= Tom Kim Yung =

Qing Chinese military official (1858–1903)

Tom Kim Yung (譚錦鏞) (1858–1903) was a third ranked Wu Jinshi (武進士) of 1898, and one of the Qing Guangxu Emperor's bodyguards. He arrived in Washington with the new Chinese Minister Liu Cheng on March 26, 1903, as a military attache of the Chinese Legation at Washington.

== Death ==
On September 10, 1903, Tom was arrested near the Chinese Consulate by Police Officers John H. Kramer and Joseph Brodt. He faced charges of battery and committing an indecent act and was subsequently released on bail.

On the afternoon of September 14, 1903, after missing dinner, Tom was discovered in a room with two gas jets left open. He had a faint heartbeat when initially found, but a doctor who arrived later confirmed his death. Tom left few letters to his family and friends, and expressed his deep disgrace over the arrest and the insult he suffered at the hands of the police. In the letter, he indicated that the unjust accusation had severely damaged his reputation, which he could not endure.

After his death, Tom's family hosted a large-scale traditional Chinese funeral for him in the Consulate on September 23. Part of the funeral was recorded as a short film.

=== Effect and investigation ===
Tom's death garnered significant attention from both the Chinese and U.S. governments. Chew Tszchi, the First Secretary of the Chinese Legation, arrived on September 27, 1903, to conduct an investigation, backed by credentials from the State Department. Chew mentioned that as a diplomatic personnel, Tom was entitled to diplomatic immunity and should not have been arrested.

An inquest was held on October 5, 1903. Chinese witnesses testified that Tom Kim Yung was aggressively confronted by Policeman Kramer, who insulted him in pidgin English and rudely took hold of him. Tom shook off Kramer's grasp, then Kramer violently struck Tom and arrested him. Their accounts consistently portrayed Kramer as the aggressor, culminating in Colonel Tom's desperate attempt to escape into the consulate.

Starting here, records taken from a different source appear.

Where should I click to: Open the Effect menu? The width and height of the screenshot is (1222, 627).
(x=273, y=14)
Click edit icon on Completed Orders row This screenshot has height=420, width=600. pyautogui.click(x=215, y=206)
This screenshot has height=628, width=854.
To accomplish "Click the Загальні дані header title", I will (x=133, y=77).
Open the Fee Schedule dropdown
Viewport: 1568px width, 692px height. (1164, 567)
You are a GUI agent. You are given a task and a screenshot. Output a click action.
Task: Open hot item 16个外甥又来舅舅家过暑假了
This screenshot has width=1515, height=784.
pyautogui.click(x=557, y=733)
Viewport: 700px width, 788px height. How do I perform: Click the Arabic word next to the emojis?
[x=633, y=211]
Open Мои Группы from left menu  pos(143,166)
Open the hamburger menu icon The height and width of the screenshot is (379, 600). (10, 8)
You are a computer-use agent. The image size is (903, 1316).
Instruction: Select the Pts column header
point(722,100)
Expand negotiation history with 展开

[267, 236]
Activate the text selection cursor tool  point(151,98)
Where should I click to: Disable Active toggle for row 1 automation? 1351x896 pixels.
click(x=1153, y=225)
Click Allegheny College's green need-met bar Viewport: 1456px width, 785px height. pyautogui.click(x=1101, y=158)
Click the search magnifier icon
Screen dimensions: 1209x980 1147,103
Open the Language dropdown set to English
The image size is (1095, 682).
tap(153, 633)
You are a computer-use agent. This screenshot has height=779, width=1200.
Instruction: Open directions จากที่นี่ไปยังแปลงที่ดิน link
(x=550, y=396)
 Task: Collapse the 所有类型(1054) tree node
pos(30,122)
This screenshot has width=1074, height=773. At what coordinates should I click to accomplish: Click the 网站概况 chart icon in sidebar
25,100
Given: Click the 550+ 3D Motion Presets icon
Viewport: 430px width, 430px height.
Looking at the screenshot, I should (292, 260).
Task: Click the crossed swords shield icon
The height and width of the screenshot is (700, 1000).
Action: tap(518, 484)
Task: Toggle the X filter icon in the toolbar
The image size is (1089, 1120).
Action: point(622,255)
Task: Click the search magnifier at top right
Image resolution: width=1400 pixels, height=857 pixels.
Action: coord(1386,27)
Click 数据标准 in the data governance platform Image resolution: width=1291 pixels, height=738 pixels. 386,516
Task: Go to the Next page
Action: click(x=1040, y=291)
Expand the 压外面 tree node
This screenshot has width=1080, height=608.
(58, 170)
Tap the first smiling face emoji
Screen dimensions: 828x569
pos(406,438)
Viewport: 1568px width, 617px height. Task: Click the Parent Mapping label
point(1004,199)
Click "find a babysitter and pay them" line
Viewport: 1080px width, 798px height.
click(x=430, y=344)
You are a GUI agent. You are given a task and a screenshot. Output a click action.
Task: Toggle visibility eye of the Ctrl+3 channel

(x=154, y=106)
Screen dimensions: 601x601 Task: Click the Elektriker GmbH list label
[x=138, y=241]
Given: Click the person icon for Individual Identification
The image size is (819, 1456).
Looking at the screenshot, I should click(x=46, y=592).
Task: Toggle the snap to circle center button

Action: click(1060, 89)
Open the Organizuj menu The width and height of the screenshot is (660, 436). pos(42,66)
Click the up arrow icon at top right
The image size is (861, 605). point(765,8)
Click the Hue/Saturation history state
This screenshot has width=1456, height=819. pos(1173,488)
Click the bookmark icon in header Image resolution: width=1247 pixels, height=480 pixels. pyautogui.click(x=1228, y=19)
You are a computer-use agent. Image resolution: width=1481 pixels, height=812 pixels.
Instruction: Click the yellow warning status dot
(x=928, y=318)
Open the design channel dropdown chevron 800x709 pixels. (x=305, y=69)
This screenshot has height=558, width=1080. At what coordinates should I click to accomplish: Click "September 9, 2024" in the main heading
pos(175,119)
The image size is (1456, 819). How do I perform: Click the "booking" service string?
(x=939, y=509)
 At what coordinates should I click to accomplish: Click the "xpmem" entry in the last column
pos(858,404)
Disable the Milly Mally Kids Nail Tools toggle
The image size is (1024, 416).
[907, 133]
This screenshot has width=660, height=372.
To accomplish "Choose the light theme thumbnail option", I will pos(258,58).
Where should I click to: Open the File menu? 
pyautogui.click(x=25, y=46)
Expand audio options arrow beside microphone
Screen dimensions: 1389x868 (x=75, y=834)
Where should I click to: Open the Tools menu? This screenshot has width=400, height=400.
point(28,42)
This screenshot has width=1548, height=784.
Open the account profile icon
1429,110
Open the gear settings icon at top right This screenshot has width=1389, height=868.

For a later inquest on October 10th, the Police officers initially declared to refused to attend the inquest. However, subpoenas were issued to Kramer and other police witnesses, mandating their testimony. The detailed accounts from the police witnesses during this inquest remain undisclosed. Following this session, the jury concluded that Tom's death was a suicide.

On January 29, 1904, for further investigation, the Police Commissioners convened to hear the testimonies of John H. Kramer, Joseph Brodt, and others. Police Officers John H. Kramer and Joseph Brodt testified they arrested Tom Kim Yung for violating a city ordinance and faced resistance. Lieutenant Gleeson and city prison officials attested to Tom's aggressive behavior during the arrest, and all denied any visible injuries on him. The transcription was sent to the Secretary of State at Washington.

In February, the Police Commissioners issued their final judgment, stating that Tom's arrest was justified. They ruled that the two police officers bore no responsibility or connection to Tom's death.